Sometimes, life feels like a random intersection of others lives. In 1969, there was just over three and a half billion people on the planet. And somehow, Jimmy Page, Robert Plant, John Bonham, and John Paul Jones found one another and formed one of the most important bands in the whole scope of pop music history.

And they released this record, which would become one of the most influential albums of all time.

As long as I’ve been listening to Led Zeppelin (around eighteen years now), I haven’t spent very much time with their debut. In my head, I had constructed the narrative that they had started out just playing blues rock as loud as possible before honing their rock and roll fury into their trademark sound.

But as soon as this record opens, it tears that theory apart.

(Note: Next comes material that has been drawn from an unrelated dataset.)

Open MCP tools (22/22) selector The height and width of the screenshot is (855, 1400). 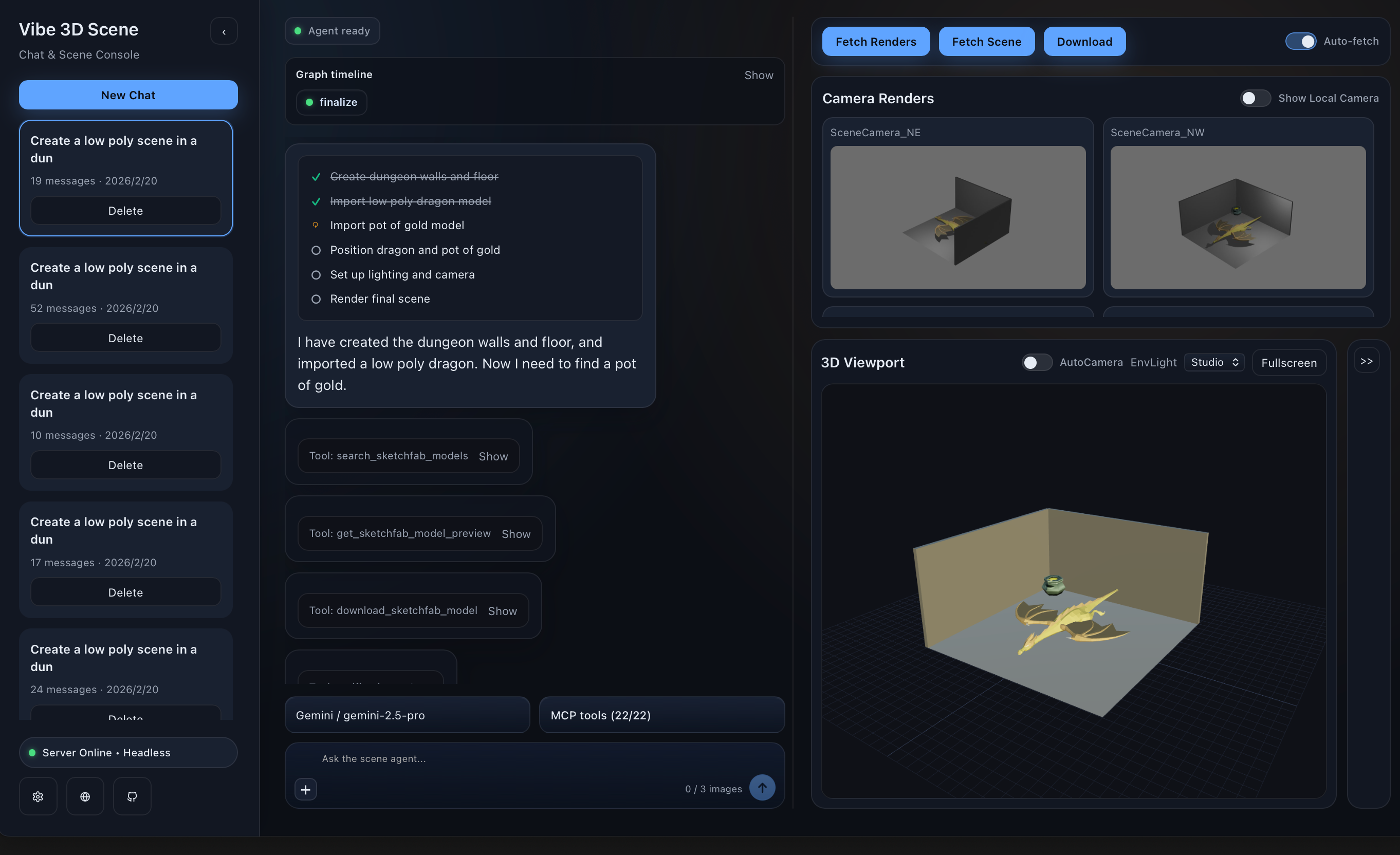[661, 715]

Good Times, Bad Times” introduces the god-tier quartet with a crash, with Jimmy Page trading bars of one of his most iconic riffs with John Bonham’s thunderous drum fills. When Robert Plant starts singing (with some Beatlesy harmonies!) and John Paul Jones adds the low end, it bursts into an introduction befitting their legacy.

A couple cover songs follow: a massive reinterpretation of Anne Bredon’s “Babe I’m Gonna Leave You” (which strayed so far from the original that Page and Plant got a writing credit) and Willie Dixon’s “You Shook Me,” which showcases the band’s traditionalist chops.

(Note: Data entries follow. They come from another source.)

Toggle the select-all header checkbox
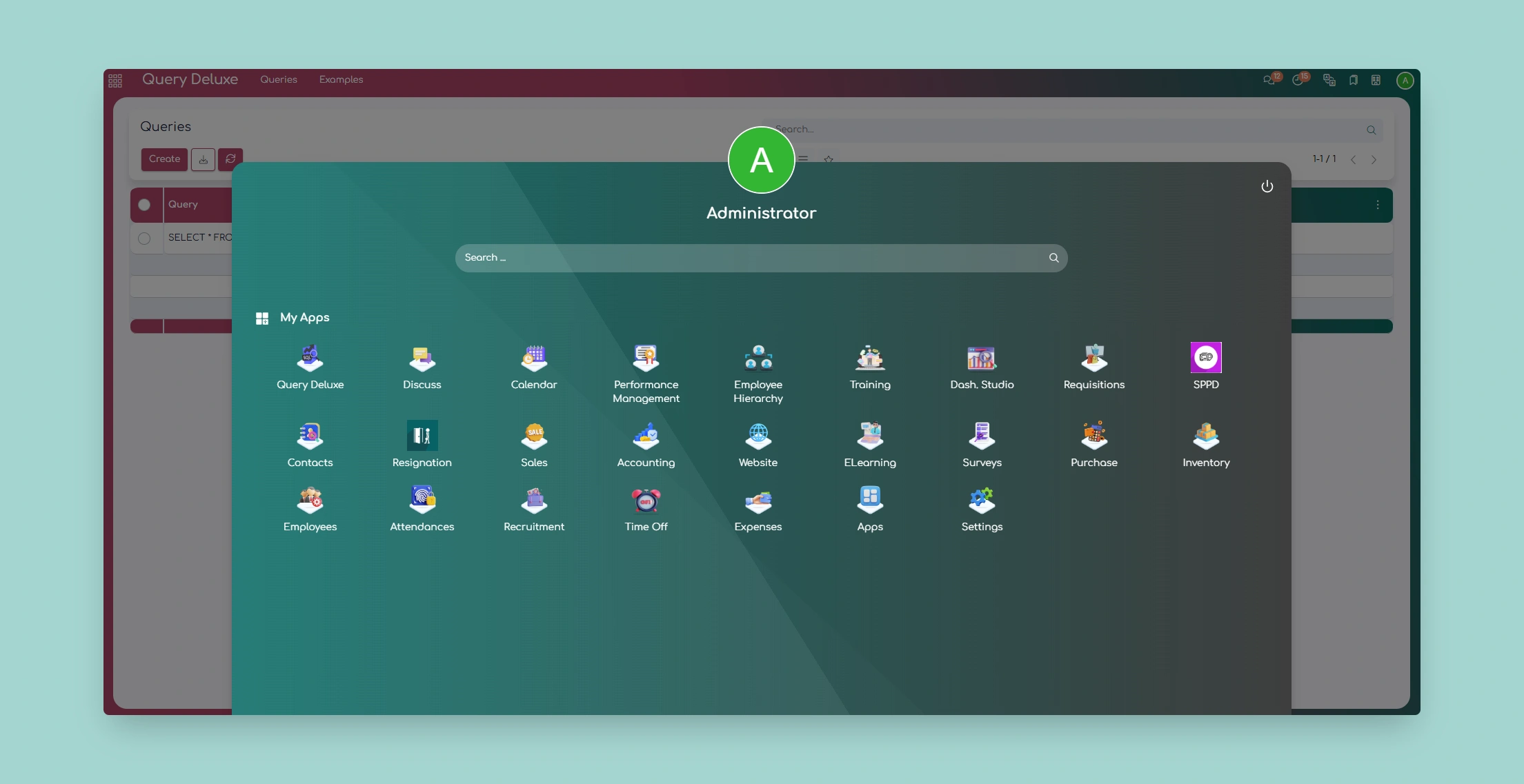Screen dimensions: 1524x784 click(144, 205)
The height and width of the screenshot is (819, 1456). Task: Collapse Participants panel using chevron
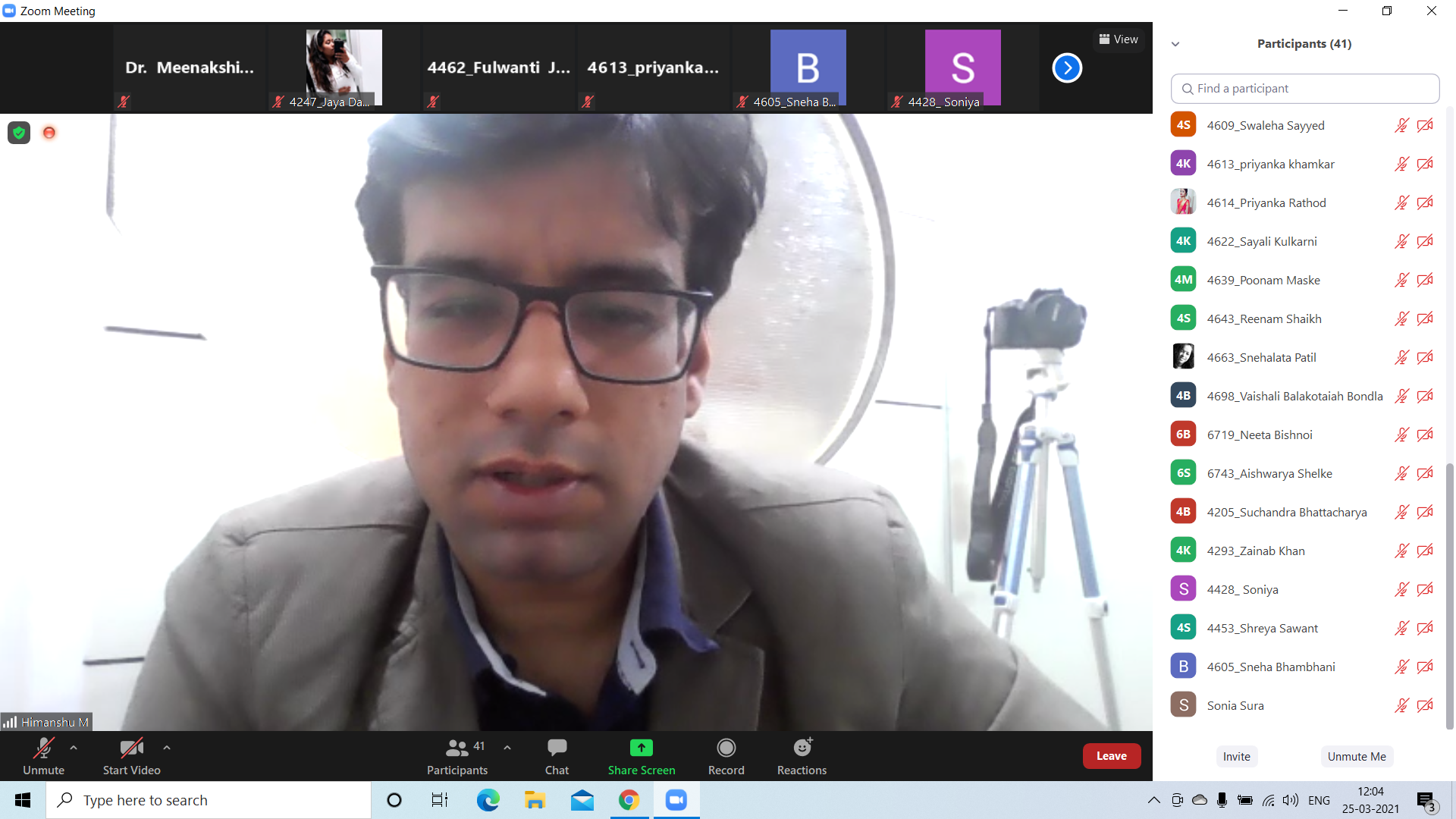pos(1175,44)
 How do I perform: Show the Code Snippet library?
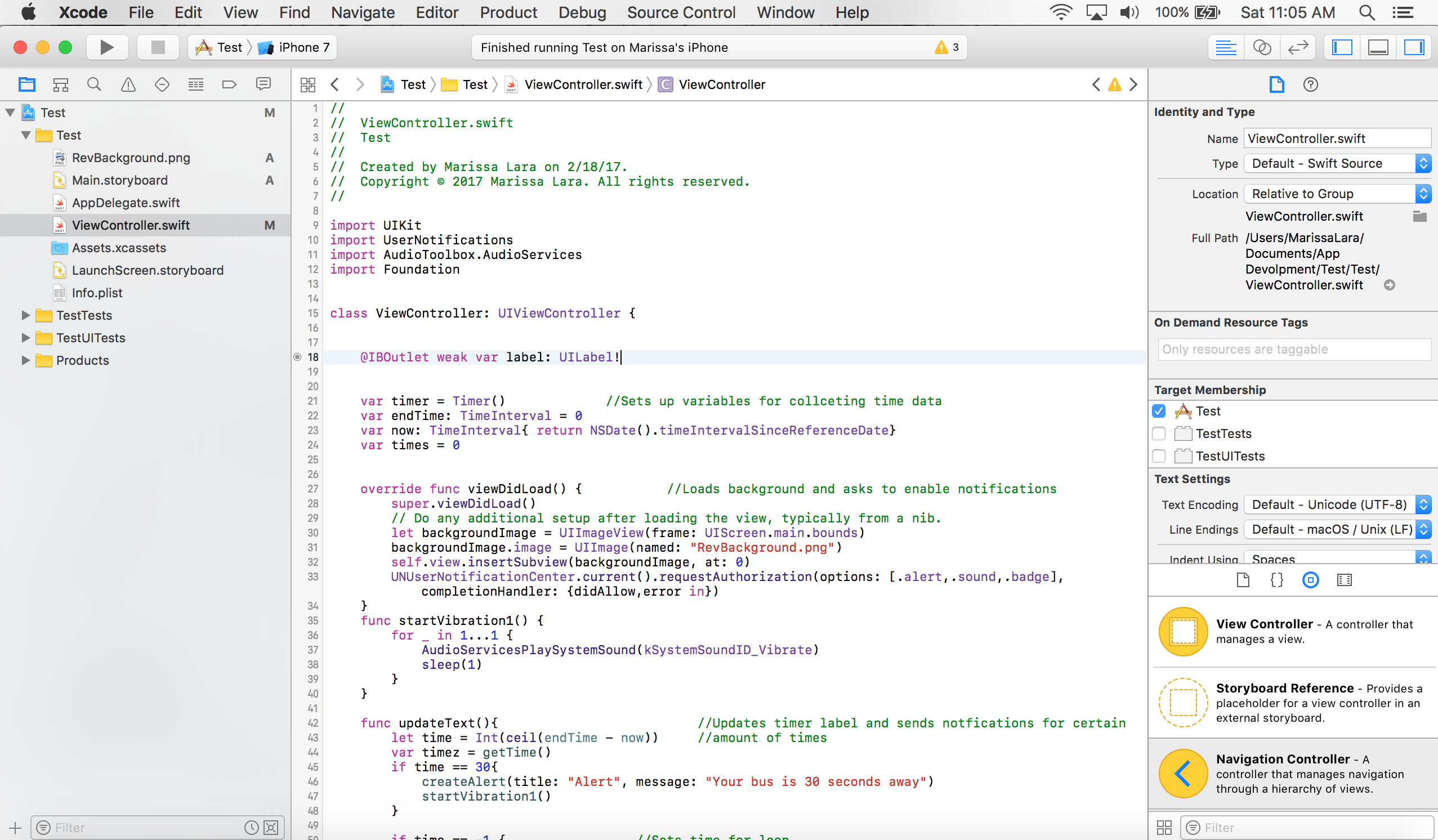click(x=1276, y=580)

“You Shook Me” fades into “Dazed and Confused,” a druggy shapeshifting epic. Even in the potsmoke filled landscape of the late sixties with bands like Pink Floyd, King Crimson, The Doors, and the Beatles offering their own psychedelia, “Dazed and Confused” was a new branch of out there. After a few moments of calm groove, it explodes into a violent riff. After a couple cycles of verses and choruses, it moves into an extended instrumental passage. Page’s guitars, rife with effects and studio trickery (and is that a violin bow?), float thickly above the groove of Jones and Bonham. After a few minutes, they burst into all out rock and roll fury before returning to the main riff. It’s a Mars Volta track about thirty-five years too soon, forecasting Meddle as much as Paranoid.

After the blistering, relentless attack of the first four songs, side B almost feels unnecessary, but it’s just as strong. “Your Time Is Gonna Come” opens the side with a thick organ solo before introducing a simple drum rhythm and folksy acoustic guitar part. It fades into “Black Mountain Slide,” an acoustic instrumental with a tambla (played by guest Viram Jisani, the only other musician to appear on the record).

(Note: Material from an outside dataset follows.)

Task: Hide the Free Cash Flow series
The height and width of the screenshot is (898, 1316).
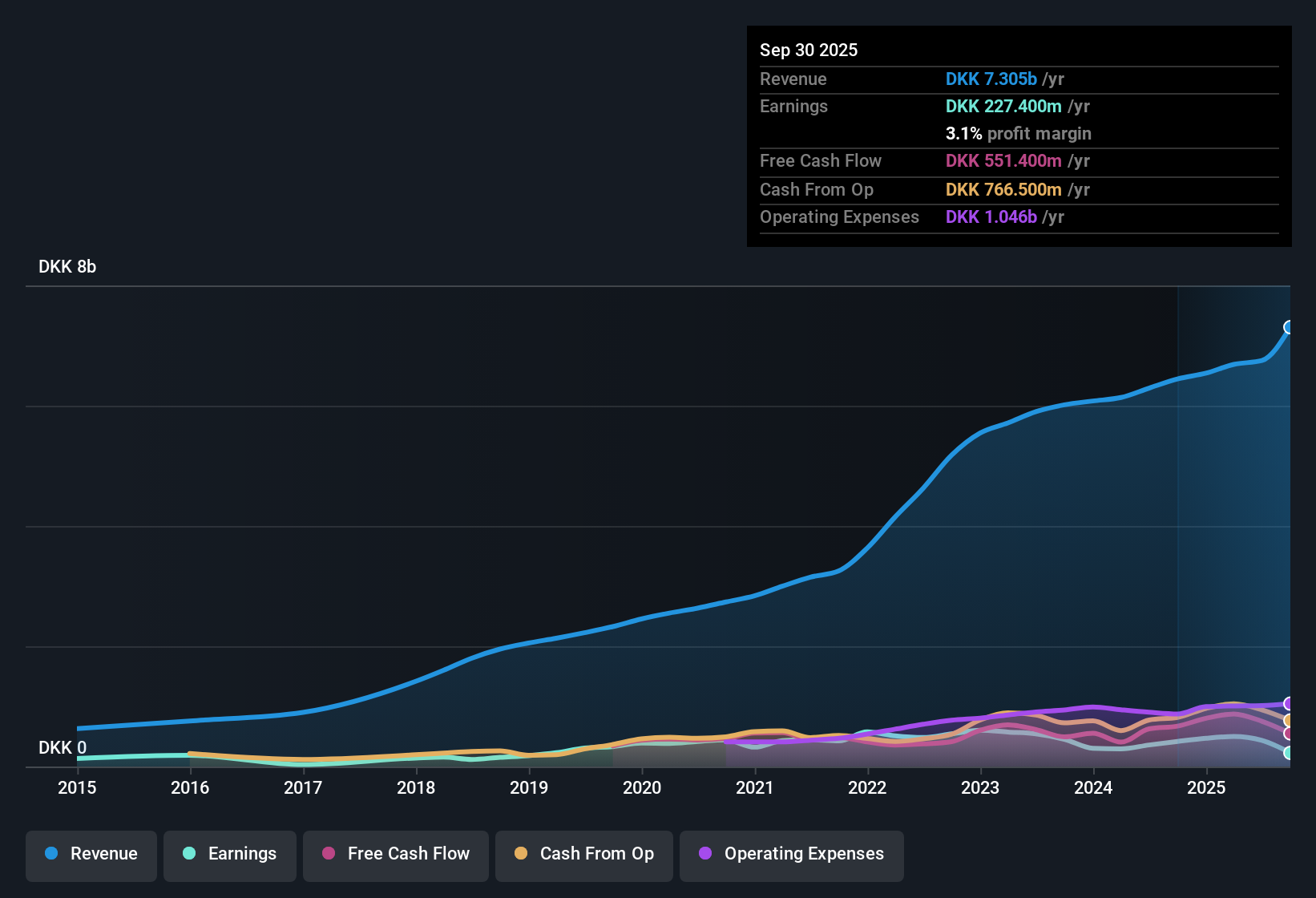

The quiet is brief, as it is abruptly broken by “Communication Breakdown,” one of the fastest songs in the group’s catalog with Plant nearly screaming at the top of his range. After showing off Jimmy’s blues chops  with another Willie Dixon cover, the band closes with “How Many More Times.”

Like “Dazed and Confused,” “How Many More Times” takes its time, shifting through sections and exploring unexplored sonic territory several times through its eight-and-a-half minute run time, Jimmy making copious use of the studio’s overdub capabilities (and that violin bow again).

It’s common for influential records to sound dated in comparison to the throngs of music they influenced. Jesus and Mary Chain sounds thin and harsh compared to the shoegaze scene. Black Flag sounds almost cheerful in comparison to modern hardcore. But Led Zeppelin still sounds just as ferocious and imposing as it must have sounded to audiences in 1969. Like Meet the Beatles in the mid-sixties, this record sets the tone for where rock and roll would go for through the seventies. And for the most part, that’s a good thing.